【問題1】

A所有の甲土地につき、AとBとの間で売買契約が締結された場合における次の記述のうち、民法の規定及び判例によれば、正しいものはどれか。

 

問題の図解

A(売主)→B(買主)

 

1. Bは、甲土地は将来地価が高騰すると勝手に思い込んで売買契約を締結したところ、実際には高騰しなかった場合、相手方に表示していなくとも、動機の錯誤を理由に本件売買契約を取り消すことができる。

 

答 誤り

錯誤による意思表示は取り消すことができる。

ただし、動機の錯誤の場合、相手に表示されていなければ取り消すことはできない。

本問の場合、Bが動機の錯誤に陥っているが、その動機を相手であるAに表示していないのでBはAとの売買契約を取り消すことはできない。

 

 

2. Bは、第三者であるCから甲土地がリゾート開発される地域内になるとだまされて売買契約を締結した場合、AがCによる詐欺の事実を知っていたとしても、Bは本件売買契約を詐欺を理由に取り消すことはできない。

 

答 誤り

第三者の詐欺による意思表示は取り消すことができる。

ただし、相手が善意無過失の場合は取り消すことはできない。

本問の場合、Bは第三者であるCから詐欺を受けてAと売買契約を締結しているが、相手であるAは、その詐欺について悪意であるのでBはAとの売買契約を取り消すことができる。

 

 

3. AがBにだまされたとして詐欺を理由にAB間の売買契約を取り消した後、Bが甲土地をAに返還せずにDに転売してDが所有権移転登記を備えても、AはDから甲土地を取り戻すことができる。

 

答 誤り

詐欺による意思表示は取り消すことができる。

ただし、詐欺による意思表示を取り消した者と取消後の第三者との関係は対抗関係になるので登記を先に備えた者が所有権を取得する。
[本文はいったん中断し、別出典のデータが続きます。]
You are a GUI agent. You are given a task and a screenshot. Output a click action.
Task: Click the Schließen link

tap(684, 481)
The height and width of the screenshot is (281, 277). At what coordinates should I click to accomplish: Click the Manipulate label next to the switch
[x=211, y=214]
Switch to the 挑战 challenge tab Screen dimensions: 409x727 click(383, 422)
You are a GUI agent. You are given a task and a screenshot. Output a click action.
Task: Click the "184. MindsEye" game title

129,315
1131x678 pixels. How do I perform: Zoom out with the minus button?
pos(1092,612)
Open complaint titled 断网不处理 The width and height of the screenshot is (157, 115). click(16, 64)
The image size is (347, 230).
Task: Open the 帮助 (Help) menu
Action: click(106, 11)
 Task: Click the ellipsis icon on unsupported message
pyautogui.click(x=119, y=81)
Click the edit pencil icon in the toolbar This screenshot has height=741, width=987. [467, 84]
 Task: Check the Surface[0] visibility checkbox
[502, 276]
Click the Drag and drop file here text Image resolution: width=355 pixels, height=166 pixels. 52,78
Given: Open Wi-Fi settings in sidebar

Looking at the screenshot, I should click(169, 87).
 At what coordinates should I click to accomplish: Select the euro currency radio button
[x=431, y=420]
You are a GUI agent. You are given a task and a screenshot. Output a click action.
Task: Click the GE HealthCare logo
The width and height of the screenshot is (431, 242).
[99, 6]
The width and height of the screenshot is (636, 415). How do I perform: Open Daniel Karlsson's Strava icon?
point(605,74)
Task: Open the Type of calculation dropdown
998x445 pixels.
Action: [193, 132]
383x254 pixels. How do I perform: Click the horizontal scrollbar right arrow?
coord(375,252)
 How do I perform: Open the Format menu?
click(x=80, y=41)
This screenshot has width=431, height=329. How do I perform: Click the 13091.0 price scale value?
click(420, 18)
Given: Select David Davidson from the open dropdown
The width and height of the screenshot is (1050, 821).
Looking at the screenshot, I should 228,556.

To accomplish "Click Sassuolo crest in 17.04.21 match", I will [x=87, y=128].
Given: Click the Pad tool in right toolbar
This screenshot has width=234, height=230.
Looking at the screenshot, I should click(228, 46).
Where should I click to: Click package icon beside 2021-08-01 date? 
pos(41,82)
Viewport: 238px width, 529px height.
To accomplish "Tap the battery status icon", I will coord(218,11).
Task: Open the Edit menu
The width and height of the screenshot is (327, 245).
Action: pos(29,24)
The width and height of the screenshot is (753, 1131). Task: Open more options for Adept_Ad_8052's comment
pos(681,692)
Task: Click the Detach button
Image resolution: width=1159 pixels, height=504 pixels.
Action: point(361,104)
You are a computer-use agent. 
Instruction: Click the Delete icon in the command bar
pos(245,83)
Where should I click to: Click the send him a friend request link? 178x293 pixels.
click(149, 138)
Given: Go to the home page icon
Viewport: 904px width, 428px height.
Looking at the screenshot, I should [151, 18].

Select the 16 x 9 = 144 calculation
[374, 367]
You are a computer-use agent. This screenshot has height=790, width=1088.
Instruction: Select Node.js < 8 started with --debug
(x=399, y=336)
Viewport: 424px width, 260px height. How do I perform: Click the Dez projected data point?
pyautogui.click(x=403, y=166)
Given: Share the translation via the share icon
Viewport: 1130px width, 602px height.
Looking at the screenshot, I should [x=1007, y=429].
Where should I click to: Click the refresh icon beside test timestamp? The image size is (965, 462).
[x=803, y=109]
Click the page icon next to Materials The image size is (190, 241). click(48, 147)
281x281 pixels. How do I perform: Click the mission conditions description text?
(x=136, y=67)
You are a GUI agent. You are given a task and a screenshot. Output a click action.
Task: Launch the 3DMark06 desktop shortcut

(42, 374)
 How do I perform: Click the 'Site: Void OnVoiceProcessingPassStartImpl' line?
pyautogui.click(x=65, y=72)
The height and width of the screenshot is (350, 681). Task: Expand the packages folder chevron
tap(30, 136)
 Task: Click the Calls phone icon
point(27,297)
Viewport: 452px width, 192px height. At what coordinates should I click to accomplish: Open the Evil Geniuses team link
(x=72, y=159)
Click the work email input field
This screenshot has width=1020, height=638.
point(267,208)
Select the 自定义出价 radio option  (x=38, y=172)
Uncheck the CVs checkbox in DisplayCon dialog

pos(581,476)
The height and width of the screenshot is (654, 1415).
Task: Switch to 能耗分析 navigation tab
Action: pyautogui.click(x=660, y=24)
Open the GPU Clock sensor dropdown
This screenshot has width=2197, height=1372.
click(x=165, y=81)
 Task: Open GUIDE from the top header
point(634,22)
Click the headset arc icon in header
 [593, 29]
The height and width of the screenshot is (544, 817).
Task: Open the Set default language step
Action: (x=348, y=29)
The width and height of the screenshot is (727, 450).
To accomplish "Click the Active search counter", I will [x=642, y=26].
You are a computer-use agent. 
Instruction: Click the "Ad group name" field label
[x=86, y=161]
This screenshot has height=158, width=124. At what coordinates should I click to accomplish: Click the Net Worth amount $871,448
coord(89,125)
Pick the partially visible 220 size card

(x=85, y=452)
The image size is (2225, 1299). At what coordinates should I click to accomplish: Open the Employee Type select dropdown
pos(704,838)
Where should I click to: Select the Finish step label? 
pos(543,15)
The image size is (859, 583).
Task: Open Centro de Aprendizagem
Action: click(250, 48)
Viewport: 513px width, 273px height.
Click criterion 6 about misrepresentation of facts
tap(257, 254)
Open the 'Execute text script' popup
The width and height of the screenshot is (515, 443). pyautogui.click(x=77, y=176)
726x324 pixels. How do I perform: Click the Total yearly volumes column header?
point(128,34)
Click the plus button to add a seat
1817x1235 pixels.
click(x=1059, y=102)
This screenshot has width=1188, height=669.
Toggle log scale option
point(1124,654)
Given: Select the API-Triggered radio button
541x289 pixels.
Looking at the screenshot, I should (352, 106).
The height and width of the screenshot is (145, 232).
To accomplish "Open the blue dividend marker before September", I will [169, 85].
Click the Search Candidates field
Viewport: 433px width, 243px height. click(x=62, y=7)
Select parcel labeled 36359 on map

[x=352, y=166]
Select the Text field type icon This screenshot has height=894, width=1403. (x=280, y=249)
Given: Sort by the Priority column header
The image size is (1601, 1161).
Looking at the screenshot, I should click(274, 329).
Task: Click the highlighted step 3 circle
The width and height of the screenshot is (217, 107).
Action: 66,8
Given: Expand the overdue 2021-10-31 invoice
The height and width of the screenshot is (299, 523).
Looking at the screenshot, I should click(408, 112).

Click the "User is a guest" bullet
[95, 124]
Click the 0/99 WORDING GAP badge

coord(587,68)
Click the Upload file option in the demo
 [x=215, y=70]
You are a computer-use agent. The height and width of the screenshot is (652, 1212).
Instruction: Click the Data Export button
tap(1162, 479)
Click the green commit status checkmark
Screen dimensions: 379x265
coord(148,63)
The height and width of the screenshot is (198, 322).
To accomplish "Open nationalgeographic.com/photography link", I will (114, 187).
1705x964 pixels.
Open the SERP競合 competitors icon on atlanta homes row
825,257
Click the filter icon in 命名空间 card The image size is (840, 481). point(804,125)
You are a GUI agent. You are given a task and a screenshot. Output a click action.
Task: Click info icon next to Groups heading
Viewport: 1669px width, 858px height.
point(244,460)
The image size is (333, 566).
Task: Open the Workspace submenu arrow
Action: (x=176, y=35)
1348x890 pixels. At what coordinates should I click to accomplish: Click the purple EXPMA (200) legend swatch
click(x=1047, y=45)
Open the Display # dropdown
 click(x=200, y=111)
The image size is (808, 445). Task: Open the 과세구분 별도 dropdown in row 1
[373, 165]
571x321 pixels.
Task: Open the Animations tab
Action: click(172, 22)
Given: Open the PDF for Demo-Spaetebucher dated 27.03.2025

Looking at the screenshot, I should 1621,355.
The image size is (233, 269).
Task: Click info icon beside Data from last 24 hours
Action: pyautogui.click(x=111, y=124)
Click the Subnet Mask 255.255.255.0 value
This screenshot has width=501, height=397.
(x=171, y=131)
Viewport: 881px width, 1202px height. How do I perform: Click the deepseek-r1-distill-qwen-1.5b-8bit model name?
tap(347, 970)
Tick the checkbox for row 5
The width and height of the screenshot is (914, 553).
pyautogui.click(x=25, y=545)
本問のAにとってDは取消後の第三者となるので、対抗関係となり、登記で優劣が決まる。

Dが登記を備えているのでDが所有権を取得する。

したがって、AはDから甲土地を取り戻すことはできない。

 

 

 

 

 

 

4. BがEに甲土地を転売した後に、AがBの強迫を理由にAB間の売買契約を取り消した場合には、EがBによる脅迫につき知らなかったときであっても、AはEから甲土地を取り戻すことができる。

 

答 正しい

強迫による意思表示は取り消すことができる。

その取消しは善意の第三者に対しても対抗することができる。

本問の場合、AがBとの売買契約を取り消しており、その取り消しは善意のEにも対抗することができる。

よって、AはEから土地を取り戻すことができる。